Based on my reading of the upstream docs for mod_accesslog, if we removed the accesslog.filename = "..." line from the default config no access.log output would be generated. It would then be possible for a given tool to use the $HOME/.lighttpd.conf file to add the accesslog.filename = "..." stanza back into their composite configuration if desired.

My operating theory here is that the majority of tool maintainers never use/process their access.log data. Some polling should be done to test this theory before making any sweeping change.

Update:

The decision going forward is to not to enable access.log by default. If needed, the user can enable this by override it in their ~/.lighttpd.conf file.

TODO:

  • Code the new behavior (remove the accesslog.filename = "..." line from the generated lighttpd config)
  • Document the new behavior on wikitech as a News/... article including instructions on how to add local config to generate the access.log if needed by a Tool
  • Add a message that will be shown on start and restart commands linking to the News/... article
  • Merge and deploy the updated webservice code including Docker image rebuilds
  • Announce the new behavior to cloud-announce including link to News/... article
  • Wait one week for folks to restart things normally and pick up the new behavior in their tools
  • Force restart lighttpd powered webservices on the grid and Kubernetes that have been running since before the new webservice was deployed
  • Remove notice of behavior change from webservice in gerrit so that the next build + deploy will remove the notice

Event Timeline

Dropping this in the "Discussion Needed" column on the cloud-services-team workboard to get some initial input on the idea. Comments from others outside the team very much welcome as well, especially comments describing how you actually user access.log data if you are opposed to this basic idea.

I also wanted to add that there's no way to truncate a live access.log (https://phabricator.wikimedia.org/T152235#3521216). I can confirm this behaviour. The only workaround is shutting down the webservice, truncate the access.log then start the webservice again

I wasn't able to override the accesslog.filename configuration directive from $HOME/.lighttpd.conf. For example, if I do this `accesslog.filename = "{home}/xxxaccess.log", it prevents lighttpd from starting (I still have to investigate why)

I did some napkin math... and all of the access.log files take up approximately 342GB of disk space right now. And I agree with bd808 where most of the users most likely don't really care about this data.

I know why I couldn't override the "accesslog.filename" in the user's .lighttpd.conf file.. this is because our current version lighttpd (1.4.45) doesn't support this (https://redmine.lighttpd.net/boards/2/topics/6279)...

# /usr/sbin/lighttpd -v
lighttpd/1.4.45 (ssl) - a light and fast webserver
Build-Date: Jan 14 2017 21:07:19

We have to upgrade to https://www.lighttpd.net/2017/10/21/1.4.46/ for the ability to override prior config values (https://redmine.lighttpd.net/issues/2799) ..sigh

I can confirm that if we comment out the accesslog.filename = "..." line, the lighttpd webservice won't produce any access.log.
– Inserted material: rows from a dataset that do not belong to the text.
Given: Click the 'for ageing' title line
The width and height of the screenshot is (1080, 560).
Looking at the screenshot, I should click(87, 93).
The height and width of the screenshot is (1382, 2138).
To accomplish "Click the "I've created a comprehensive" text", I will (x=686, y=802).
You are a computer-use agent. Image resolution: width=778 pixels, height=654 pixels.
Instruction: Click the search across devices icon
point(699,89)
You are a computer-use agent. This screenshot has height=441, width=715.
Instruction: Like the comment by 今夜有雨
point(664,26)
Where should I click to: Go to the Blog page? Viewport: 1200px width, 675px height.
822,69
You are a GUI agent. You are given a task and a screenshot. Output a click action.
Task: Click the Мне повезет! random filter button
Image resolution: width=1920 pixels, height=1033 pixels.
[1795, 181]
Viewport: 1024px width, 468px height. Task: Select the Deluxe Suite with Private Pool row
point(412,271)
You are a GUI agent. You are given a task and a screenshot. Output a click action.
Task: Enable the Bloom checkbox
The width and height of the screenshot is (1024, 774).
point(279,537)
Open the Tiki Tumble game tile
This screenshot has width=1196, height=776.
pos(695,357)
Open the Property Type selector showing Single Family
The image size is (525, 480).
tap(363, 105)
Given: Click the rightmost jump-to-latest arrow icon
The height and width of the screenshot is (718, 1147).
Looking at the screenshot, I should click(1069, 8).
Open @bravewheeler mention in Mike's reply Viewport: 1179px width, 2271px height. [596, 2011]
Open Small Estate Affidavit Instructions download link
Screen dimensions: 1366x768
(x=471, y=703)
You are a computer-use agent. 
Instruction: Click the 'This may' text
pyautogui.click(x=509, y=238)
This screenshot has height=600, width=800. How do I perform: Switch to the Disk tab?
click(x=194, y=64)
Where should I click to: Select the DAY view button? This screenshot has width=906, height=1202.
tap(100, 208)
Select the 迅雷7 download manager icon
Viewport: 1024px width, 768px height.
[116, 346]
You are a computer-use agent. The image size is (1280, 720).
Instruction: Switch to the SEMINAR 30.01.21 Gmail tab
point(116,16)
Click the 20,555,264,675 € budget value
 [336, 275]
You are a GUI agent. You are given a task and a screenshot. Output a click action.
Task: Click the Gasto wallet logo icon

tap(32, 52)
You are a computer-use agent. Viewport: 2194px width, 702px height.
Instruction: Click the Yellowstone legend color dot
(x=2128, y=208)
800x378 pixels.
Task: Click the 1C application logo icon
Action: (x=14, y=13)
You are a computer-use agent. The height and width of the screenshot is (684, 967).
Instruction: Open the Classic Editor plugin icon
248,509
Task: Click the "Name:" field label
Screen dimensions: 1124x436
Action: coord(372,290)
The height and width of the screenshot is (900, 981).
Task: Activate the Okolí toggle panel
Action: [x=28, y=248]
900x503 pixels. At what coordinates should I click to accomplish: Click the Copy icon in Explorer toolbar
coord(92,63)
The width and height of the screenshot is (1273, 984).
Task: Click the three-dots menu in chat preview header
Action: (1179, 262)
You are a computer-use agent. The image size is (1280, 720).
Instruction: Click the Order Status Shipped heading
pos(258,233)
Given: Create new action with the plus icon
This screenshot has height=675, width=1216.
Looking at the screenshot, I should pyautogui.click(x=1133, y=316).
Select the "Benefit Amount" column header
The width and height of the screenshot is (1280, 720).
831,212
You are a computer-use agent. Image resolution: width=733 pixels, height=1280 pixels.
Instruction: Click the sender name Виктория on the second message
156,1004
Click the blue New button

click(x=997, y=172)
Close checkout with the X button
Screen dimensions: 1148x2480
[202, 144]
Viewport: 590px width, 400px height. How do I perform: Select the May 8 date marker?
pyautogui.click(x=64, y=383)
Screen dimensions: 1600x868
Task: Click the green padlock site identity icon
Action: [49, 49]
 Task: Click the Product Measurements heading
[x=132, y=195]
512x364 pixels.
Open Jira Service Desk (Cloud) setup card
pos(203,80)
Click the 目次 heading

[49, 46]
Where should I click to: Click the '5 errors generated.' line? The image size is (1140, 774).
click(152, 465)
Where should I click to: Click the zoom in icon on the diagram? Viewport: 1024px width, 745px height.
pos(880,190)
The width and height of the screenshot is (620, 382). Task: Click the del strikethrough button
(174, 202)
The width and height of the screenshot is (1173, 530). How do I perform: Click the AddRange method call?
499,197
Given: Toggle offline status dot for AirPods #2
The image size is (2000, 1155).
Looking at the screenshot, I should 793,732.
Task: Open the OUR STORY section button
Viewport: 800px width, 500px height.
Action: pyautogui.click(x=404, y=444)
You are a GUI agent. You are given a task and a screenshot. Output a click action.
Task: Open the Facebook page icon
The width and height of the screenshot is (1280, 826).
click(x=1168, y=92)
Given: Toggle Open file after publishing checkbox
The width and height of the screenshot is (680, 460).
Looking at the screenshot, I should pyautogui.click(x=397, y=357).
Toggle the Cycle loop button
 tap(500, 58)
If the user wants access.log, it's a simple as adding the line accesslog.filename=/data/project/<homedir>/access.log to their local ~/.lighttpd.conf file.

So that part works as hoped. :)

Approved during WMCS meeting

Some polling should be done to test this theory before making any sweeping change.

This line in the original task description made us think about doing a community consultation of some sort. Having thought about the nature of the change some more, @Phamhi and I are now thinking that life will be easier for everyone if we instead just treat this like a breaking change for the Toolforge community (and hopefully a breaking change that really does not break much). The rollout plan that we discussed for this looks like:

  • Code the new behavior (remove the accesslog.filename = "..." line from the generated lighttpd config)
  • Document the new behavior on wikitech as a News/... article including instructions on how to add local config to generate the access.log if needed by a Tool
  • Add a message that will be shown on start and restart commands linking to the News/... article
  • Merge and deploy the updated webservice code including Docker image rebuilds
  • Announce the new behavior to cloud-announce including link to News/... article
  • Wait one week for folks to restart things normally and pick up the new behavior in their tools
  • Force restart lighttpd powered webservices on the grid and Kubernetes that have been running since before the new webservice was deployed
  • Remove notice of behavior change from webservice in gerrit so that the next build + deploy will remove the notice

One TODO from this list is to determine which runtimes are using lighttpd and make sure we know how to force restarts of them.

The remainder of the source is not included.